The game started and I was wrong. It wasn't a rout--it was an ass-kicking. Unfortunately, it was Eli's team that was getting its ass kicked. The other team had an additional player they hadn't had the week before, and both he and the other best player were 12. And Eli's team was missing their third-best player.
Eli started out on defense, and managed to hold the score at 0-0 with what seemed like a dozen long clearances, but as soon as he shifted to forward, the dam broke. The ball was in their end at least 80% of the half, and they were lucky to only be behind 2-0.
Walking off the field, all the kids looked discouraged. They were shocked.
Eli walked toward me and just nodded. When he reached me, I put my hand on his head. "You're a leader," I said. "Go lead."
He started walking toward his teammates, and at that moment, the referees called the coaches from both teams over (to discuss their constant complaining in the first half). While their coach was gone, Eli gathered everyone in a circle, put his arms around the shoulders of two teammates, and started talking.
I couldn't hear what he was saying, but after a few seconds, he started gesturing as he spoke.

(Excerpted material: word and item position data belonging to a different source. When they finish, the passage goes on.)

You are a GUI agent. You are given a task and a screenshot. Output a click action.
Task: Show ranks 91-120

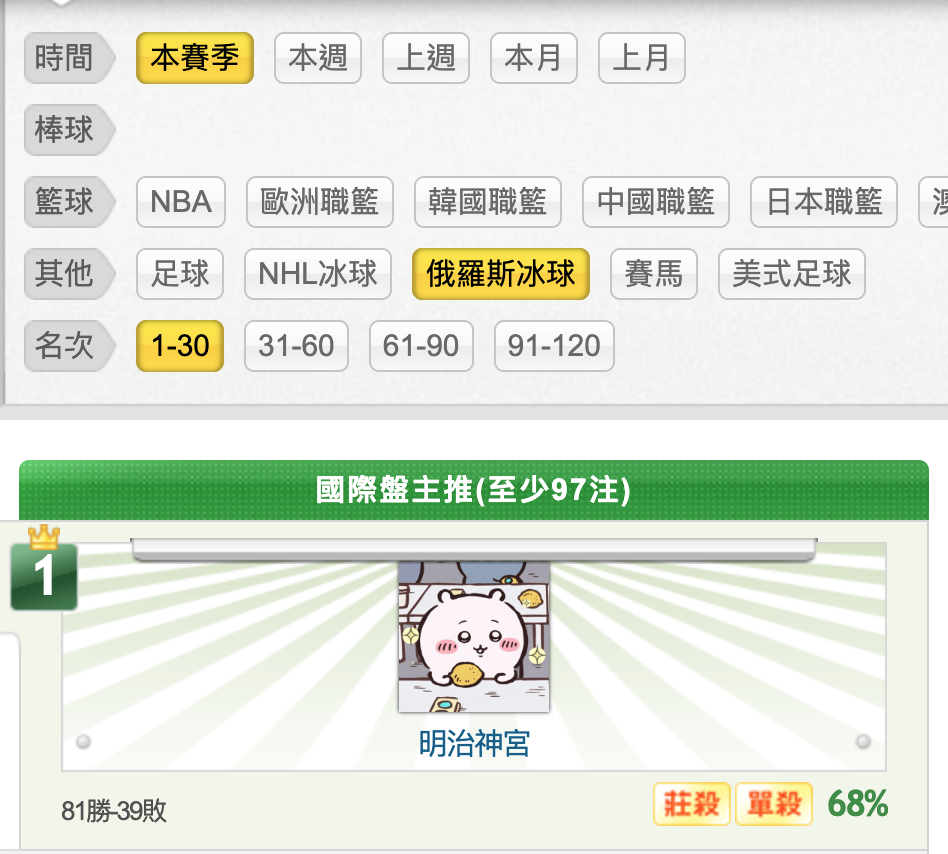554,346
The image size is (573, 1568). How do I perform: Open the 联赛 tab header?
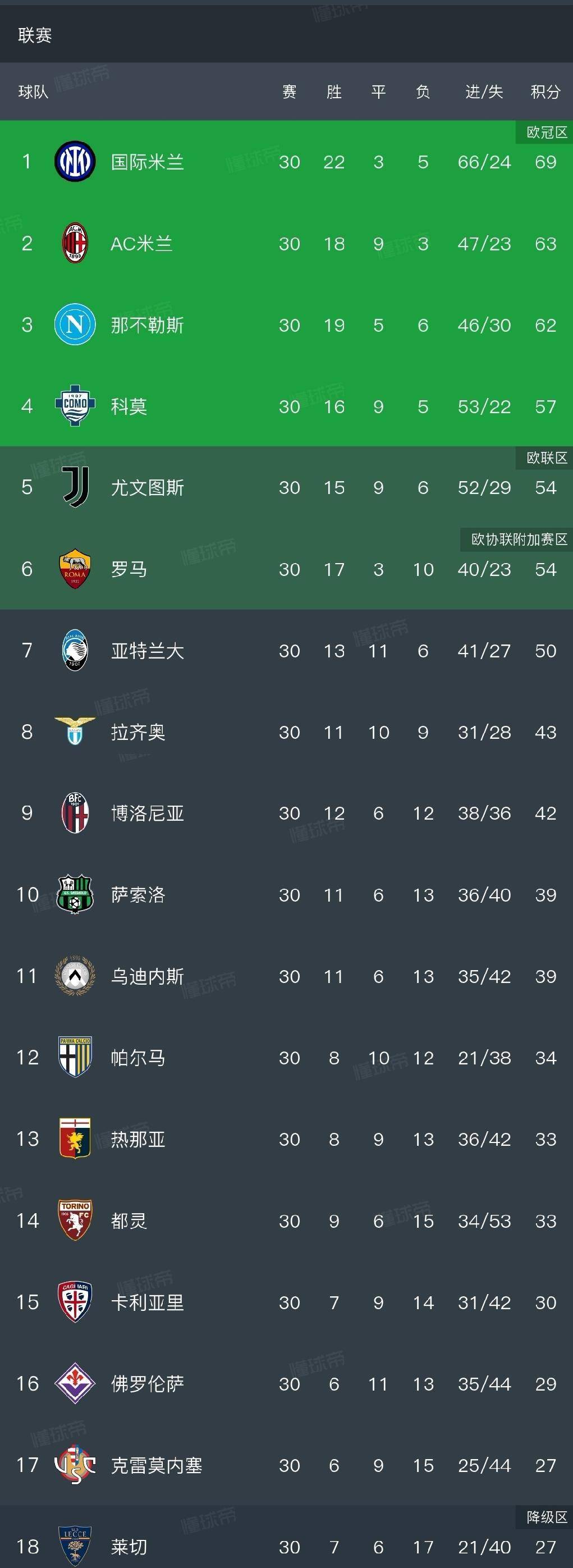coord(34,36)
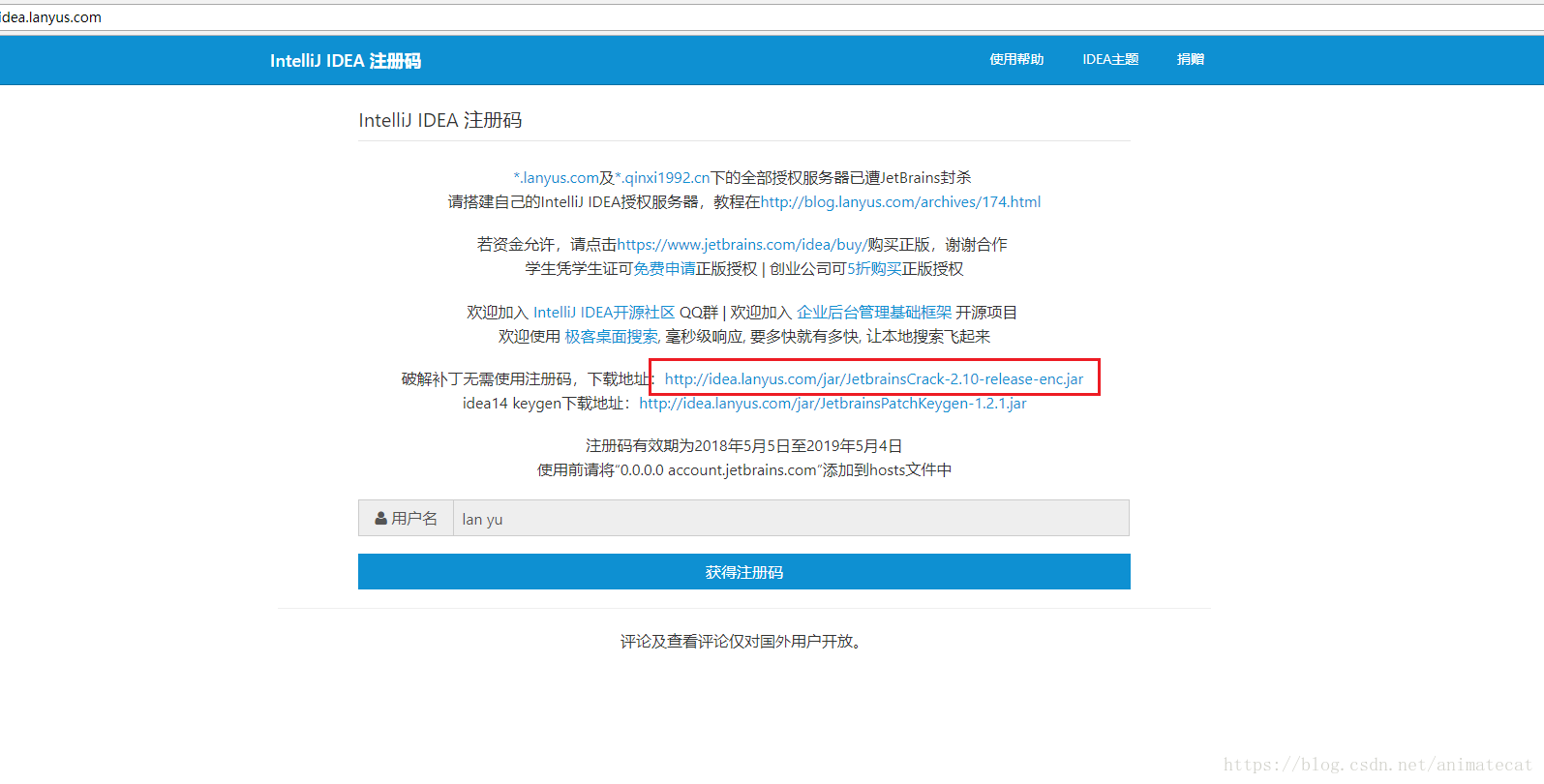The width and height of the screenshot is (1544, 784).
Task: Click the 免费申请 student license link
Action: click(x=664, y=269)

This went on for at least a minute, then the coach walked over. She barely had time to say anything before the second half started. She did tell Eli, though, "I want you as a midfielder, but you can go anywhere you want. Get the ball."
Now the ball was in the opposing team's end 80% of the time, and Eli was flying all over the field. His teammates were flying all over the field, too. He scored, then less than 30 seconds later, he stole a ball, made a perfect pass to a teammate, and it was tied 2-2.

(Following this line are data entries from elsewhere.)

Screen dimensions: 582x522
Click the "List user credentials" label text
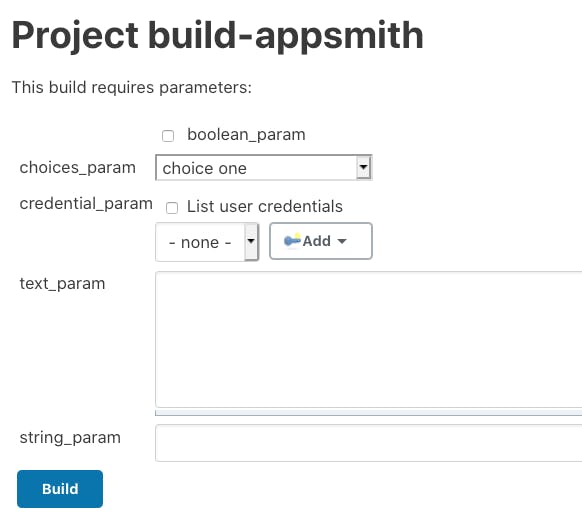[265, 206]
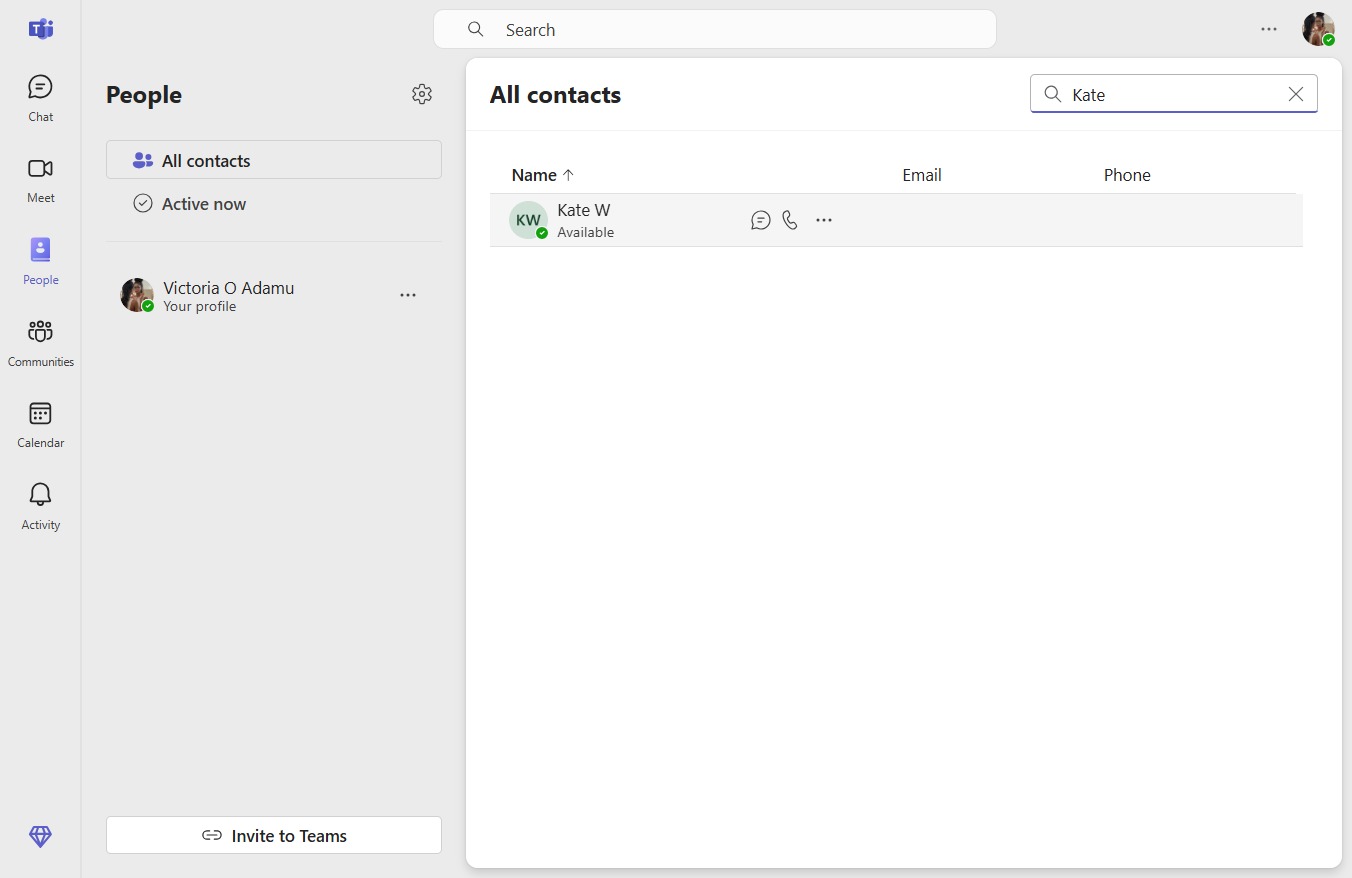The image size is (1352, 878).
Task: Call Kate W with phone icon
Action: pos(790,220)
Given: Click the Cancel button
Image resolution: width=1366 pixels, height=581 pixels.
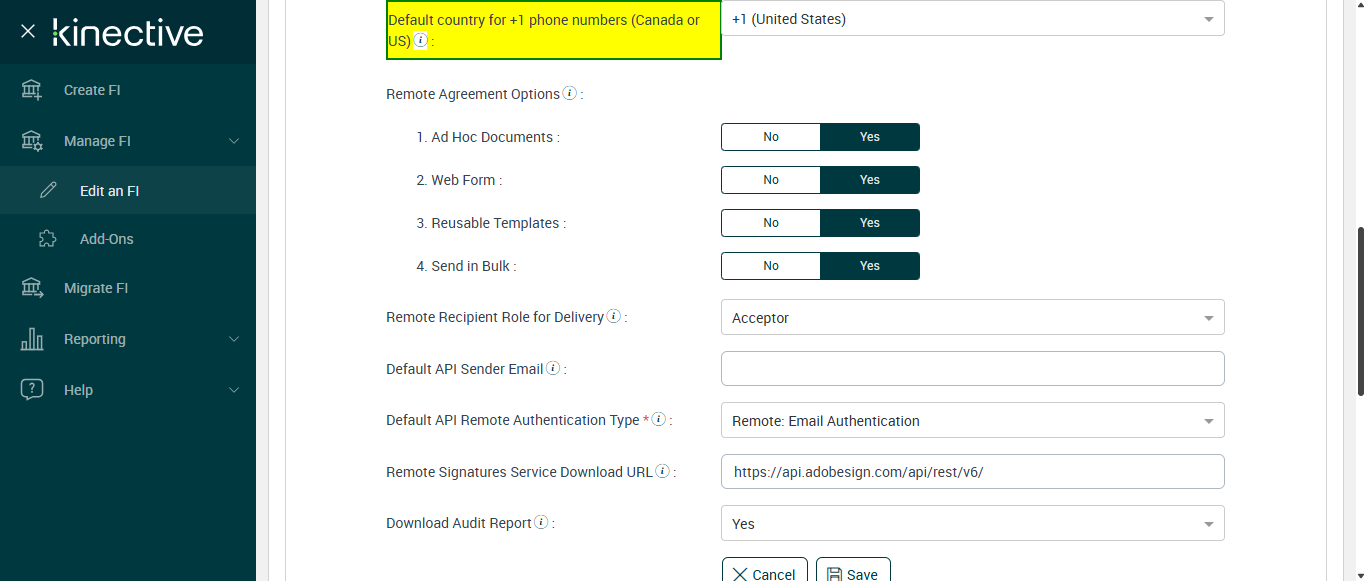Looking at the screenshot, I should pos(764,573).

I'd like to add the dramatic, storybook ending here, but the storybook part fell out. They put tremendous pressure on the other team, but couldn't score a third goal, and in the last thirty seconds, a long ball into their end wound up in the winning goal for the other team.

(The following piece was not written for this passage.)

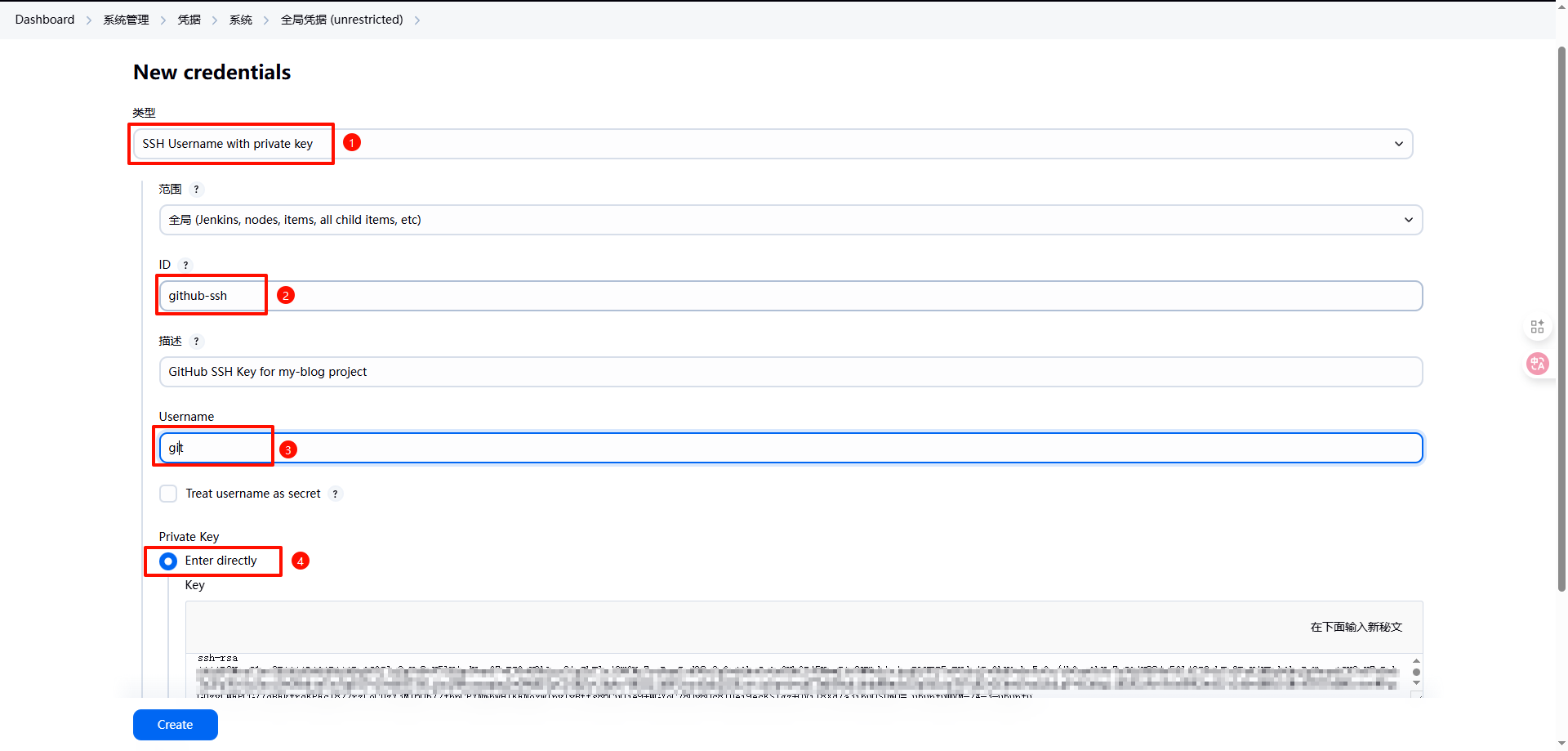
Task: Click the page vertical scrollbar
Action: [x=1561, y=327]
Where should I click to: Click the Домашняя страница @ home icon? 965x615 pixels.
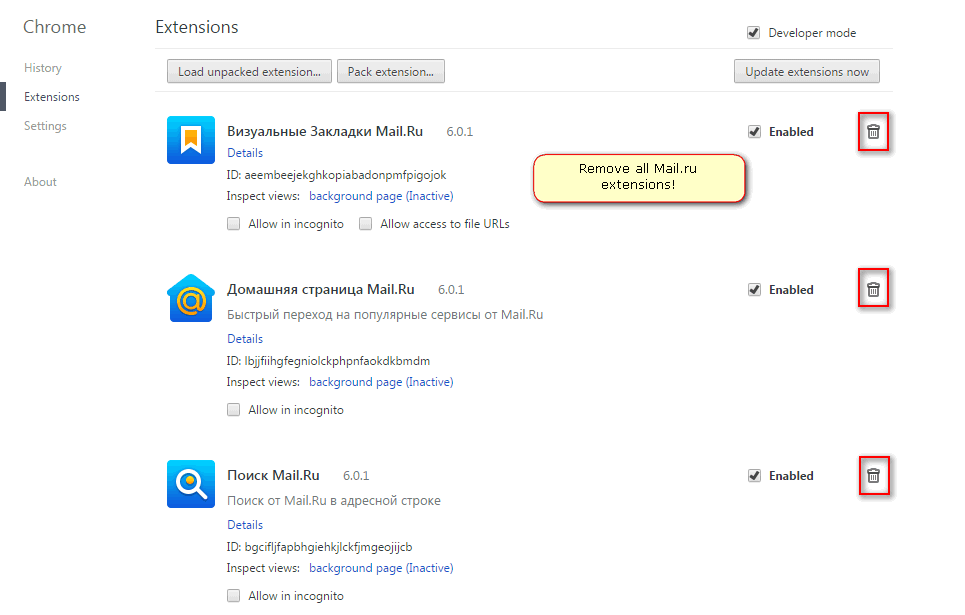tap(190, 297)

The coach gathered the team around as they walked off the field. "Now will SOMEONE tell me why you guys played so much better in the second half?" she asked.
"Eli's speech," said Samuel, one of his teammates. The other kids nodded.
"His SPEECH? What did he SAY?" she asked.
"He said that we needed to communicate better and pass the ball more," Samuel said.
She laughed. She has a big, booming laugh, and she cut loose. "Well, he was RIGHT," she said. "THANK YOU, Eli," she said.
When she was done talking, he walked over to where I was sitting. We were going to walk a lap around the park together (about 1/2 mile) as part of my knee rehab. "Ready to go?" he asked.
"I am," I said.
We walked in silence for a while, then started talking about the game. I like to do this--ask him what he saw in the game, and then tell him what I saw. We both learn something.
"I know you didn't win, but I'm really proud of you," I said. "You didn't just play harder in the second half--you also inspired your teammates to play harder."
"I know," he said. "It just wasn't our day."
"Actually," I said, "it kind of was. That's the best you guys have ever played, by far."
"I didn't think about it like that," he said.
"Sometimes winning is less special than rising up," I said. "Today, you rose up."
"Thanks, Dad," he said.
I know that I told him to go lead, but that wasn't what was important, not at all.
Even though he's still only 9.8, he knew what to say.